Genius As Possible Disability: “Far from the Tree”

In an essay Andrew Solomon adapted from his book Far from the Tree for the New York Times, he notes that prodigiousness is most often seen in the areas of athletics, mathematics, chess, and music. Considering that we marvel at such gifted kids, why is being gifted with genius sometimes seen as a disability?

These children have differences so evident as to resemble a birth defect, and it was in that context that I came to investigate them. Having spent 10 years researching a book about children whose experiences differ radically from those of their parents and the world around them, I found that stigmatized differences — having Down syndrome, autism or deafness; being a dwarf or being transgender — are often clouds with silver linings. Families grappling with these apparent problems may find profound meaning, even beauty, in them. Prodigiousness, conversely, looks from a distance like silver, but it comes with banks of clouds; genius can be as bewildering and hazardous as a disability…

In pointing out how prodigies are still indeed children after all and not the adult-like creatures they may sometimes seem, Solomon offers this striking example: “One prodigy I interviewed switched from the violin to the piano when she was 7. She offered to tell me why if I didn’t tell her mother. ‘I wanted to sit down,’ she said.”

About the parenting of those considered to have genius, Solomon draws this conclusion from his research:

Half the prodigies I studied seemed to be under pressure to be even more astonishing than they naturally were, and the other half, to be more ordinary than their talents. Studying their families, I gradually recognized that all parenting is guesswork, and that difference of any kind, positive or negative, makes the guessing harder. That insight has largely shaped me as a father. I don’t think I would love my children more if they could play Rachmaninoff’s Third, and I hope I wouldn’t love them less for having that consuming skill, any more than I would if they were affected with a chronic illness. But I am frankly relieved that so far, they show no such uncanny aptitude.

Additional Selected Quotes

Prodigies are able to function at an advanced adult level in some domain before age 12. “Prodigy” derives from the Latin “prodigium,” a monster that violates the natural order. These children have differences so evident as to resemble a birth defect…
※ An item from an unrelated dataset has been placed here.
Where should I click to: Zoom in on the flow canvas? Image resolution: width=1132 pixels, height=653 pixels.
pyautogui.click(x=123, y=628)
Despite the past century’s breakthroughs in psychology and neuroscience, prodigiousness and genius are as little understood as autism. “Genius is an abnormality, and can signal other abnormalities,” says Veda Kaplinsky of Juilliard, perhaps the world’s pre-eminent teacher of young pianists. “Many gifted kids have A.D.D. or O.C.D. or Asperger’s. When the parents are confronted with two sides of a kid, they’re so quick to acknowledge the positive, the talented, the exceptional; they are often in denial over everything else.”

If genius springs from genetics, a meritocracy is hardly more just than the divine right of kings; it, too, mythologizes inherent superiority. If genius results from labor, then brilliant people deserve the kudos and wealth they reap. The communist perspective is that everyone can be a genius if he will only work at it; the fascist perspective is that born geniuses are a different species from the rest of humanity. Many people fall short of their potential through lack of discipline, but a visit to a coal mine will amply demonstrate that hard work on its own neither constitutes genius nor guarantees riches. The history of high intelligence is no less political than the history of intellectual disability or of mental illness.